I have a customer who has an old Surly 1x1 w/o a rear disc mount. He wants a coaster brake hub that fits the 135 spacing and altho he prefers SS he's willing to go Nexus 3/7/8 if that's what it takes to get a coaster.

The problem I'm having is finding any coaster brake hubs w/ 135 spacing. I'm sure I'm not the first to ask this question but has anyone dealt with this issue successfully? 

Help!

Thanks,

Pat


----------



## john_dalhart (Nov 6, 2009)

Hmm. Velosteel SS coasters are available up to 130mm OLD, and the Surly's got a steel frame, right?


----------



## Wombat (Jan 25, 2004)

This provides details on nexus hubs, and some have coaster brakes and different length axles. You might find something there.

Shimano

Tim


----------



## patirwin (Jan 14, 2004)

*Thanks!*

Thanks for the info. Shimano doesn't seem to make the combo we're looking for but I'll look again. And I'll check out Velosteel, too. I can probably make the 130 work on the steel 1x1 but 135 would be best.

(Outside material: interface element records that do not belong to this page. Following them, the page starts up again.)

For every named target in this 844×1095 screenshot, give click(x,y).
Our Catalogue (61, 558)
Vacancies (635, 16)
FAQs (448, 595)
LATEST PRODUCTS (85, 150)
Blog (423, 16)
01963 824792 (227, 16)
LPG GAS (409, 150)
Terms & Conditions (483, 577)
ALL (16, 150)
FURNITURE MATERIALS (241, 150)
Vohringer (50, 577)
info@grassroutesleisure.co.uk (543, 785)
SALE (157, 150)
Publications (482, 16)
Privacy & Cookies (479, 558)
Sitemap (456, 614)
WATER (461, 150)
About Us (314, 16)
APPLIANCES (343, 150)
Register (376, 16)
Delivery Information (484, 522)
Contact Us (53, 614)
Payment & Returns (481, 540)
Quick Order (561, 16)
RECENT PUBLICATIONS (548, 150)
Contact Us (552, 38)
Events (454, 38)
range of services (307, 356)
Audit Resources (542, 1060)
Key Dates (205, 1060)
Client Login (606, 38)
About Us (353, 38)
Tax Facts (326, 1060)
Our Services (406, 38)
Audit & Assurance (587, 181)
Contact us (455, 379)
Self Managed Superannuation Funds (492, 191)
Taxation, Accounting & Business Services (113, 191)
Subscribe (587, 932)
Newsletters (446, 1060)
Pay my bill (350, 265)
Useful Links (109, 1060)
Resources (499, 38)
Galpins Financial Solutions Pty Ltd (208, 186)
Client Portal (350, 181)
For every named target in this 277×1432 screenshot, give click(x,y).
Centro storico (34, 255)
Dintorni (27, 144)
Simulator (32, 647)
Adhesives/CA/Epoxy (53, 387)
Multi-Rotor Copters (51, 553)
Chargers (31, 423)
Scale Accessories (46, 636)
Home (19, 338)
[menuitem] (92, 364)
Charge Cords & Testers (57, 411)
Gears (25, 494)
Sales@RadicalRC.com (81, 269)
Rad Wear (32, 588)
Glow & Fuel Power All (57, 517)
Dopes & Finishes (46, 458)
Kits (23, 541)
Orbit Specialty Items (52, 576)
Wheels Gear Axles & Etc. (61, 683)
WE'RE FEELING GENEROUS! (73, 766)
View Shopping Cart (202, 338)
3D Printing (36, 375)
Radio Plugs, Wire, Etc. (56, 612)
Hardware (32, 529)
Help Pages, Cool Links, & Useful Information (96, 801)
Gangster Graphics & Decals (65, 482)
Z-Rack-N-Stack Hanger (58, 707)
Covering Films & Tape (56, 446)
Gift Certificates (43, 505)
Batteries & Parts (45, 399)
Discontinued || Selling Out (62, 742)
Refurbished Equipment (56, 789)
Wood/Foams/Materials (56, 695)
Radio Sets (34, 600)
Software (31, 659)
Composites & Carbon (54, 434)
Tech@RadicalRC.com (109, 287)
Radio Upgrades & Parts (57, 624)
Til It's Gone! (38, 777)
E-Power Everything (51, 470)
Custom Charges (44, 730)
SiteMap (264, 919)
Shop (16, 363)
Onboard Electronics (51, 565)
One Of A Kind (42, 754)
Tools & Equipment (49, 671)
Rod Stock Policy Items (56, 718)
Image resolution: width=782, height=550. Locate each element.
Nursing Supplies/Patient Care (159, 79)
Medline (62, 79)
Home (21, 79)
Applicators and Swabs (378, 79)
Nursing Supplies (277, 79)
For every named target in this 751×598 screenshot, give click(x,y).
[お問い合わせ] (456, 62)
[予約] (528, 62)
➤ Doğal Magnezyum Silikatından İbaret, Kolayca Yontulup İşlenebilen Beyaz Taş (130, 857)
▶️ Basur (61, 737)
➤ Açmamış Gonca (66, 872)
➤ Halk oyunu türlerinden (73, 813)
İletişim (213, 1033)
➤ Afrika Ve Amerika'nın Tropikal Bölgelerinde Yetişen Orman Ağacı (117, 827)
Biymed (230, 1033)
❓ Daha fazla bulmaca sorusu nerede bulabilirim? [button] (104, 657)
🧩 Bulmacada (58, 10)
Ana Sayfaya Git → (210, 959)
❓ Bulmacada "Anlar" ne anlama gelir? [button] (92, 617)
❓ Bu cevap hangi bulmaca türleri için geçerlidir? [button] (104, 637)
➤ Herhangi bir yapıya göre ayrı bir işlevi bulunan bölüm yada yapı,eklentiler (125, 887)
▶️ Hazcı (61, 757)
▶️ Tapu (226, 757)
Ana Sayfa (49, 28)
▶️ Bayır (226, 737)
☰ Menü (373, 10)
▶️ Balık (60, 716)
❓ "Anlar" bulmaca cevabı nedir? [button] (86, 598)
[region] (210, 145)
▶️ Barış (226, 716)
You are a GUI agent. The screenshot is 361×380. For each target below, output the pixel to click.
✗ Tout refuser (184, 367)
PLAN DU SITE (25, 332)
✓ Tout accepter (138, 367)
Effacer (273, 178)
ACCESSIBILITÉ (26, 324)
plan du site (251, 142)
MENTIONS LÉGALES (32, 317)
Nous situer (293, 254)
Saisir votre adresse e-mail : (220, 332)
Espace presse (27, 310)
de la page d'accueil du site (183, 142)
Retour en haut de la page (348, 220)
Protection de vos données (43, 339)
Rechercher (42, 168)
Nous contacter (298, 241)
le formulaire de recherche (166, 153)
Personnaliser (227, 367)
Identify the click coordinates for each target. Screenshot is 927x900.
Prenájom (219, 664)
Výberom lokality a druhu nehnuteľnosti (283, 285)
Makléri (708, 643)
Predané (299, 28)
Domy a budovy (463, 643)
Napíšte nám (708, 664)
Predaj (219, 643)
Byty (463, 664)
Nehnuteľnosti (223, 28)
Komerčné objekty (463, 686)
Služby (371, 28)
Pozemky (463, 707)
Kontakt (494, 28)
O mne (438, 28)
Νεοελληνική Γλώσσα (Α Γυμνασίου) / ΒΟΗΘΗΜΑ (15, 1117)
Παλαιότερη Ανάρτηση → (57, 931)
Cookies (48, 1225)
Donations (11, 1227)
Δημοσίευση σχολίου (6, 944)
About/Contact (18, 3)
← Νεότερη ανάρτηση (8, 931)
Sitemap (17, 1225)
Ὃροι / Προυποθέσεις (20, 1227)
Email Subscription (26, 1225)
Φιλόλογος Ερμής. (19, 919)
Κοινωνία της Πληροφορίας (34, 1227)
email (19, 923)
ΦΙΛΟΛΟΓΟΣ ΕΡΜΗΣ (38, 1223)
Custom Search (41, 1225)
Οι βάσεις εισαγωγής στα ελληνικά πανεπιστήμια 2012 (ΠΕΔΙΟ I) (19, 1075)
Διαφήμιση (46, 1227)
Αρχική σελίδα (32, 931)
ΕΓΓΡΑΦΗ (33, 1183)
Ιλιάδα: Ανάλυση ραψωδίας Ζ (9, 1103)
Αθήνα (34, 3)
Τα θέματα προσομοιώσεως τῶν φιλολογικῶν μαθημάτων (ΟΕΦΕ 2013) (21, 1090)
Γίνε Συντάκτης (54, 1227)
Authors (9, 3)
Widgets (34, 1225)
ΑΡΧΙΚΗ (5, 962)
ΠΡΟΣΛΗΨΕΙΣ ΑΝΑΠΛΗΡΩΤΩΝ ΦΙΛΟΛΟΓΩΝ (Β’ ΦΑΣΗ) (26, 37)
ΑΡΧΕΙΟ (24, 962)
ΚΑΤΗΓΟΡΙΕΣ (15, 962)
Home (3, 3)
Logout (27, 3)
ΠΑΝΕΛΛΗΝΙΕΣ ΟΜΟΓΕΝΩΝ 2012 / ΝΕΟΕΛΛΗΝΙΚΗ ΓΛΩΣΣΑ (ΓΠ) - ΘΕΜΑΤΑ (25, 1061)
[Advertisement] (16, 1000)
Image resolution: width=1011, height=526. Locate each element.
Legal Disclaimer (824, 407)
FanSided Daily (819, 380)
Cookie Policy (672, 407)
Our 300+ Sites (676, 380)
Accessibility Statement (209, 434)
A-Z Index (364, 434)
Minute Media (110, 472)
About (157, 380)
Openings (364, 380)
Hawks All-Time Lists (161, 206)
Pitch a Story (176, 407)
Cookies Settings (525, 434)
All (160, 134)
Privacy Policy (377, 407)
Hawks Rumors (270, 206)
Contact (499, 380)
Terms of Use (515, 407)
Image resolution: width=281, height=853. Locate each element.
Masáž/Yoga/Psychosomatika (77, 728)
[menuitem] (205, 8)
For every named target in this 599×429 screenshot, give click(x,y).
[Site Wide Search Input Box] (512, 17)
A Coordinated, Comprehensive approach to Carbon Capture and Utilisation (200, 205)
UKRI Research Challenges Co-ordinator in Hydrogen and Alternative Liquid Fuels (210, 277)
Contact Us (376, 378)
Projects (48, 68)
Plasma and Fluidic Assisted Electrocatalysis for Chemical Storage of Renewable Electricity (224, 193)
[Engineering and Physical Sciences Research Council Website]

Has anyone reading this used a 130 hub in a 135 spacing for any length of time?

I know the Cross Check has 132.5 spacing and accepts 130 and 135, so maybe I can make the 130/135 spacing work until something better comes along.

Pat


----------



## Wombat (Jan 25, 2004)

patirwin said:


> Has anyone reading this used a 130 hub in a 135 spacing for any length of time?
> Pat


*I've done that with a number of steel framed bikes and had no problems. I'd be happy doing with an aluminium frame too. 2.5mm each side isn't much.* Edit: Woops, I've only done that with 135mm hubs in 130mm frame. Sorry for any confusion. (And can't seem to strikethrough the unwanted text)

Tim


----------